In truth Mexico V Cameroon will not go down as an all-time classic. The two countries had only ever met once before, Cameroon came to Brazil beset with a set of problems that would make previous Dutch sides problems seem like a walk in the park and a diplomat’s solitary moment of pleasure and both teams knew that all eyes of the world would invariably be set upon the host nation. It doesn’t inspire a fan to know all this; that though is what happens when you make a tournament finals slightly bloated, 32 teams in four short weeks. Yes every footballing continent on Earth deserves to have representatives there and there is no way F.I.F.A. will turn back the clock to having the Cup revert back to a more intense 16 teams, you have more chance of E.U.F.A. arguing the positives of turning the Champions League back to a straight knock-out competition. Money talks, teams work hard to have their moment in the spotlight, it just sometimes seems frustrating that nations as good as Mexico will, no matter what, be seen as a side show to the bigger event.
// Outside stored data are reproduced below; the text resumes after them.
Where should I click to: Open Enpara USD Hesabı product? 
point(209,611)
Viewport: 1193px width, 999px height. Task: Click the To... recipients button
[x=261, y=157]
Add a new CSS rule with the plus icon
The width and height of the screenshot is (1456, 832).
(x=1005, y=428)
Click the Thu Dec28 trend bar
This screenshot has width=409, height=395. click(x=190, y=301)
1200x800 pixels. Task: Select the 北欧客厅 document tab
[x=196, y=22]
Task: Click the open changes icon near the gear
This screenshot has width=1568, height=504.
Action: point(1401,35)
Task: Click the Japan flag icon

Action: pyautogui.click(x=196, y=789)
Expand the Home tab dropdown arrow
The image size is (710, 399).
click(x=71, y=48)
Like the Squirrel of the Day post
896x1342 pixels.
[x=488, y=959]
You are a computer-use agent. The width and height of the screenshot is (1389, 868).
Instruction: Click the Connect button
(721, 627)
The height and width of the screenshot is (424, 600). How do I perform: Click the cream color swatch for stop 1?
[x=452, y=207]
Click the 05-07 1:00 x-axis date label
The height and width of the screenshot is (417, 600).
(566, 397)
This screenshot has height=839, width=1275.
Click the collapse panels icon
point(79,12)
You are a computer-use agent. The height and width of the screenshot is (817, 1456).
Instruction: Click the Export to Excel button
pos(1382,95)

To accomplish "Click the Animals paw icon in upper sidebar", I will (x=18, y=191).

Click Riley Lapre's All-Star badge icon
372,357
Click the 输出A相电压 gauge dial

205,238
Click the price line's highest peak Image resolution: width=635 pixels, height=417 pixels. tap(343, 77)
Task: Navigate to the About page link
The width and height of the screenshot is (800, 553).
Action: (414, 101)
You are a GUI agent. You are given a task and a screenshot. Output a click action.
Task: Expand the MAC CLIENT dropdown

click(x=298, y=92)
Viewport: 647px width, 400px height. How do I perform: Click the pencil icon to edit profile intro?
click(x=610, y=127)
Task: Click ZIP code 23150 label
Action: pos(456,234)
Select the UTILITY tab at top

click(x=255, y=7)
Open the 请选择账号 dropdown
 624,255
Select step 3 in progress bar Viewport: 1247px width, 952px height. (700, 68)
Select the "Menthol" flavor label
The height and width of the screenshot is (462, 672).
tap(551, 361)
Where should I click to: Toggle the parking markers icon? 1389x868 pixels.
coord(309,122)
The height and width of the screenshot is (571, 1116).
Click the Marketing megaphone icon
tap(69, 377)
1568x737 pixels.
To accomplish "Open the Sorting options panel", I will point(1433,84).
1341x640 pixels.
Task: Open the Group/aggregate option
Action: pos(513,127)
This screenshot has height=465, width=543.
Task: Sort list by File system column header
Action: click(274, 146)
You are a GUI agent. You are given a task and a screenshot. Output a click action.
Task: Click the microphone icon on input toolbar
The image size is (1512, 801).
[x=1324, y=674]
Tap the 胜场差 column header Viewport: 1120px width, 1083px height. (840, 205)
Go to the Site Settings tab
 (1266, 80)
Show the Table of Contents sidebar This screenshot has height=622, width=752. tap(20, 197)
Mexico were great value for their win though, steely, a redoubtable performance by all in the team and certainly by Dos Santos who must be wondering exactly what the referees assistant had against him in the first half. Two equally perfect goals, the first an absolute stormer, both chalked off for non-existent off-side! Oddly, the television coverage coming out of Brazil is falling over itself to show that every ball has crossed the line, even when the net ripples and squirms as if it has caught a year’s supply of fish to feed every poor person living below the poverty line in the country. Yet, and finding bemusement in agreeing with F.I.F.A. President Sepp Blatter, his suggestion that Managers be allowed two referrals per game is an intriguing one and certainly would have put paid to poor dos Santos and the crimes imagined by the Referee’s Assistant as he seemed to wave his flag on the touchline quicker than a schoolyard bully having finally taken one on the nose by fed up children.

Dos Santos and Oribe Peralta gave the Mexican team the lift that sometimes comes out of officialdom not recognising a perfectly good goal. The aggrieved often find a way to make sure that they will finally win through and quite rightly so. Somehow the World Cup was threatening to be about referee’s decisions. As in the groups previous game, the talk was about the men in the middle and their eyes on the sidelines, not about Cameroon’s Samuel Eto’o or the effect that Oribe Peralta was having on the game; in Samuel Eto’o’s case that might be a good thing as he didn’t particular shine as he has in the Premiership this season, in Peralta’s case, you only have to wish that he gives the same forward command when the Mexican team meet up with the hosts.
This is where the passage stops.